┏━━

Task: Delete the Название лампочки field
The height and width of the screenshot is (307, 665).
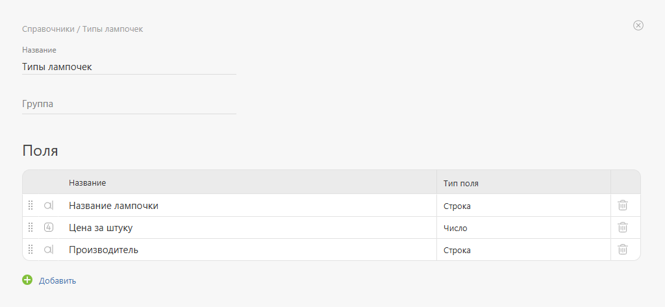Action: coord(622,206)
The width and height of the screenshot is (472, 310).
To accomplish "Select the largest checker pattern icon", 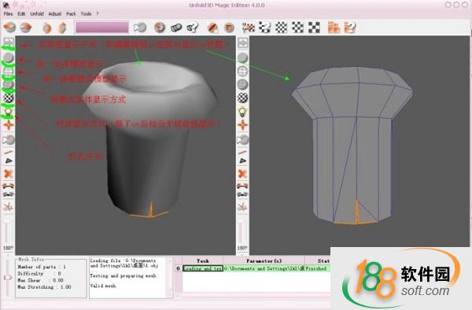I will (314, 28).
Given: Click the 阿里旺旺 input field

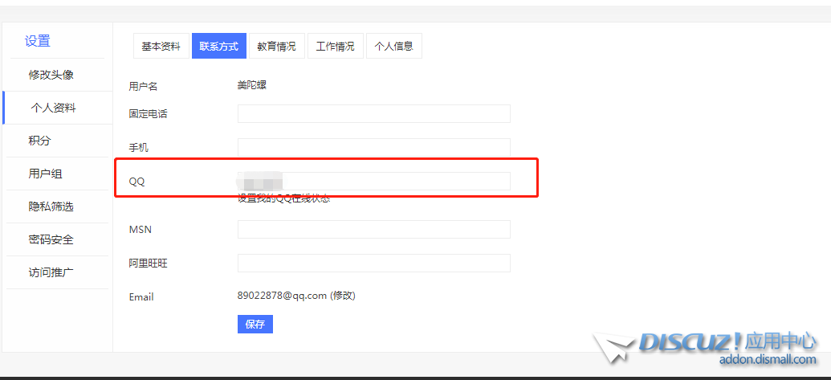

┗━━

- **Exercise prompt**:
In the lines above, find the word "field" and copy every line it occurs in.

- **Task solution**:
Task: Delete the Название лампочки field
Given: Click the 阿里旺旺 input field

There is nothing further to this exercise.